>
> - Wikidata has 40k organisations:

https://query.wikidata.org/#SELECT %3Fitem %3FitemLabel %0AWHERE %0A{%0A
> %3Fitem wdt%3AP31 wd%3AQ43229.%0A SERVICE wikibase%3Alabel {
> bd%3AserviceParam wikibase%3Alanguage "[AUTO_LANGUAGE]%2Cen". }%0A}


Hi,

I think Wikidata contains many more organizations than that. If we choose
the "instance of Business enterprise", we get 135570 results. And I imagine
there are many other categories that bring together commercial companies.

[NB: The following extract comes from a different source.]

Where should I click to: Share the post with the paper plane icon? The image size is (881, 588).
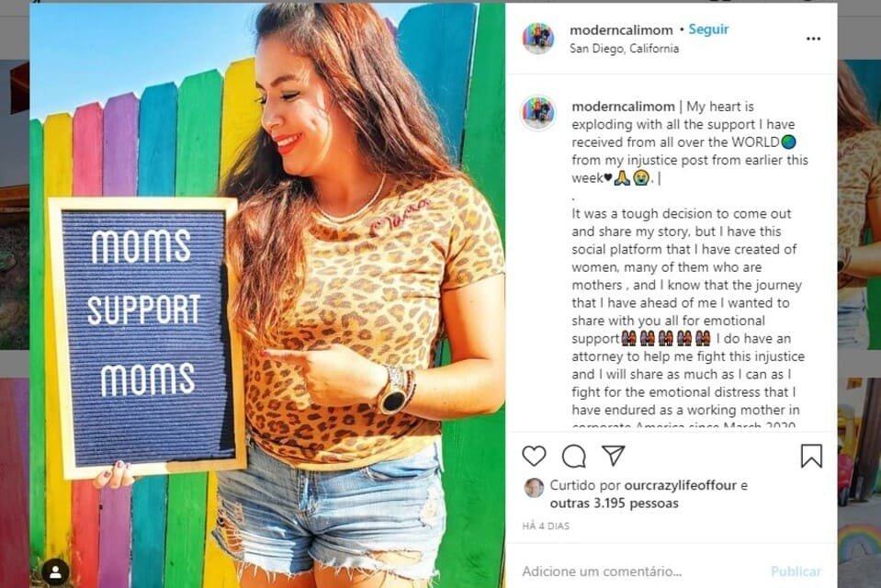pos(613,456)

https://query.wikidata.org/#SELECT%20%3Fitem%20%3FitemLabel%20WHERE%20%7B%0A%20%20%3Fitem%20wdt%3AP31%20wd%3AQ4830453.%0A%20%20SERVICE%20wikibase%3Alabel%20%7B%20bd%3AserviceParam%20wikibase%3Alanguage%20%22%5BAUTO_LANGUAGE%5D%2Cen%22.%20%7D%0A%7D

On the substance, the project to add all companies of a country would make
Wikidata a kind of totally free clone of Open Corporates
<https://opencorporates.com/>. I would of course be delighted to see that,
but is it not a challenge to maintain such a database? Companies are like
humans, it appears and disappears every day.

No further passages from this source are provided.